Cette analyse, elle l’a faite avant nous ; et elle a sans doute mené sa campagne sans illusion … pour 2007 ; mais avec 2012 en ligne de mire.

Sa première déclaration n’avait rien d’improvisé ; et en ne laissant pas à d’autres leaders du PS la possibilité de s’exprimer avant elle, elle imposait sa vision, son programme et son leadership.

Le PS est à ramasser ; et elle le sait mieux que personne ; les éléphants sont laminés par cette défaite qui les pousse définitivement vers la retraite.

Et son score très honorable lui donne l’autorité nécessaire pour relever le défi d’une refondation au centre ; d’autant plus évidente que sur la gauche du PS, Olivier Besancenot refusera toute hypothèse d’alliance et que le PC n’est plus que l’ombre de lui-même.

On n’est pas obligé d’apprécier la personnalité de Ségolène Royal pour apprécier à sa juste valeur sa stratégie. Et le dire …

06 mai 2007

Une râclée "juste"

Fallait-il que le P.S. soit en déshérence pour devoir se livrer au triste jeu d’une primaire improvisée à 6 mois de la Présidentielle ; fallait-il que les militants soient désemparés pour choisir Mme Royal, pour la seule – et mauvaise – raison qu’elle est une femme ; fallait-il que ce parti -autrefois si puissant- soit vide de tout contenu pour se contenter d’une campagne électorale de quartier ; et d’argumentaires de mère de famille …

Pour que la contre-programmation ait une chance de réussir, il faut qu’elle réponde à une attente.

En guise de réponse à l’hypothèse Sarkozy, quelques slogans hésitants, une naïveté agaçante à ce niveau du débat, une arrogance nourrit d’incompétence ; et une « colère saine » qui n’en finissait plus ; ce qui soulignait son caractère artificiel et sentait la mise en scène .

Tel serait donc l’acte de bravitude sur lequel elle comptait pour faire basculer plus d’un million d’électeurs dans son escarcelle puisque c’était bien là l’enjeu du débat télévisé du 2 mai.

On ne tarda pas à constater dans les sondages que son regard de rapace, glacial et fixe, son ton professoral, ses phrases creuses et ses approximations, ses promesses non financées ou franchement ridicules n’avaient guère convaincu.
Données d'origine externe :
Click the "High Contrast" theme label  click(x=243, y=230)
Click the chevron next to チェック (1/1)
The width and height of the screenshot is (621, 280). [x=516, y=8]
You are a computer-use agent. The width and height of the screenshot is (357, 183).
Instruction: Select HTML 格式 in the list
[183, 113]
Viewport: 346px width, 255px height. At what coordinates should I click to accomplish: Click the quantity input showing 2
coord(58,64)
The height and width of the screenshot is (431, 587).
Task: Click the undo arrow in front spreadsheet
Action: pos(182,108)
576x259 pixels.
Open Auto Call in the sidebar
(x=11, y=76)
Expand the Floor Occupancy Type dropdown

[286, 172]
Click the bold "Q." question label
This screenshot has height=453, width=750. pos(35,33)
Il faut dire qu’elle avait commencé très fort, en proposant sans rire que toutes les femmes-flics de France soient raccompagnées chez elle par un autre policier le soir ; Sarko n’eut qu’à pousser légèrement le ballon pour marquer sans effort un premier but.

Lui qu’on supposait agressif et vindicatif savait d’entrée de jeu que son intérêt était d’en faire le moins possible pour éviter tout débordement ; il s’est donc évertué à jouer la montre ; comme tout sportif qui sait qu’il lui suffit d’attendre le coup de sifflet final sans prendre de risques pour remporter la mise.

Mission accomplie ; on jugera sur pièce et sans complaisance dans les 5 années qui viennent.

Pour le PS, le vrai défi reste à relever : sortir de son ambiguïté et se construire un avenir digne des splendeurs passées, en tranchant enfin le dilemne et en admettant que le grand écart n'est pas électoralement payant.

En d’autres termes, choisir de se ranger franchement à gauche de l’échiquier politique, donnant ainsi raison à Emmanuelli, Mélenchon, au PC et à l’extrême gauche.

Et laisser un boulevard pour le Mouvement Démocrate de François Bayrou.

Ou bien choisir de devenir clairement un parti social-démocrate et créer une force de Centre-gauche, suivant en cela une pente sans doute majoritaire dans le Parti; et qu'incarne DSK.

Mais on peut craindre que le PS ne choisisse de rester lui-même, écartelé entre ses différents courants ; et par voie de conséquence, incapable de faire naître un véritable leader et continuant par dogmatisme de refuser une refondation dont la nécessité vient de sortir des urnes comme la vérité sort du puit!